== Segment start ==

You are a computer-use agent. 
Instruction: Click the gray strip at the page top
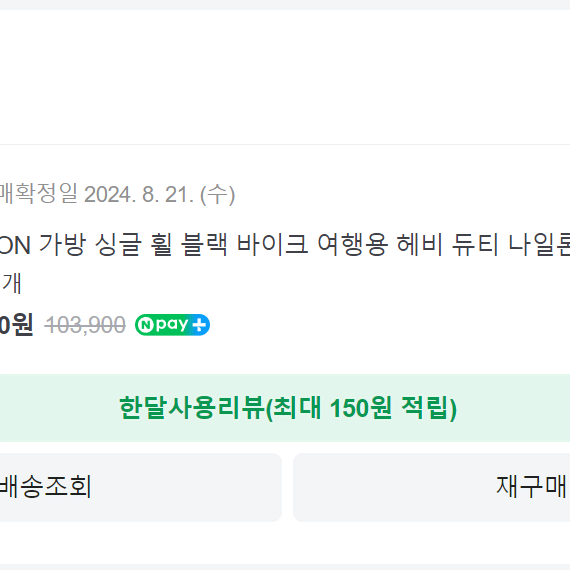(285, 5)
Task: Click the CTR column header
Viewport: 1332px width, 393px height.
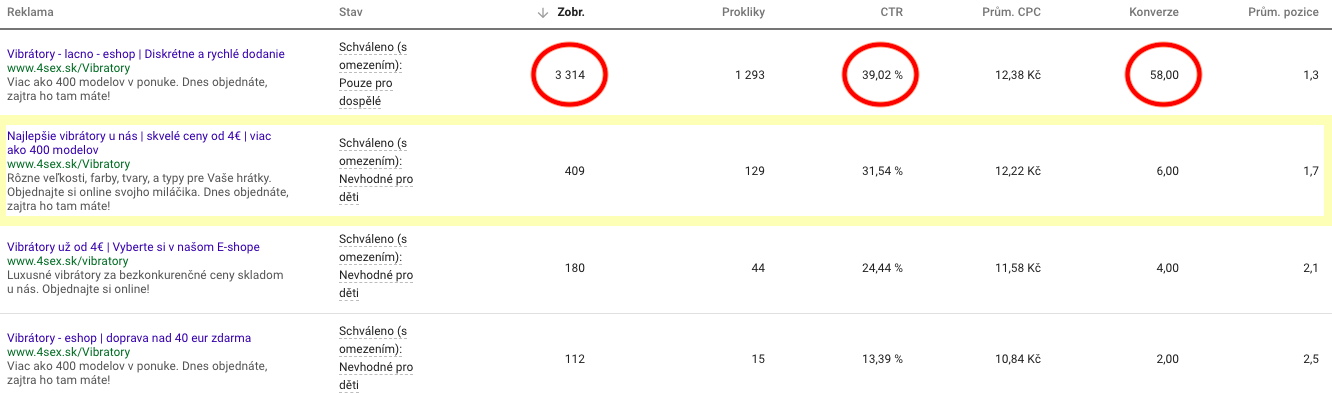Action: pyautogui.click(x=891, y=12)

== Segment end ==

(YOUR TASK): Lines from the one containing "Instruction: Click the" through the final line of the entries above are to be retyped exactly, with every picture left out.

(WRITTEN RESPONSE):
Instruction: Click the gray strip at the page top
(285, 5)
Task: Click the CTR column header
Viewport: 1332px width, 393px height.
Action: pyautogui.click(x=891, y=12)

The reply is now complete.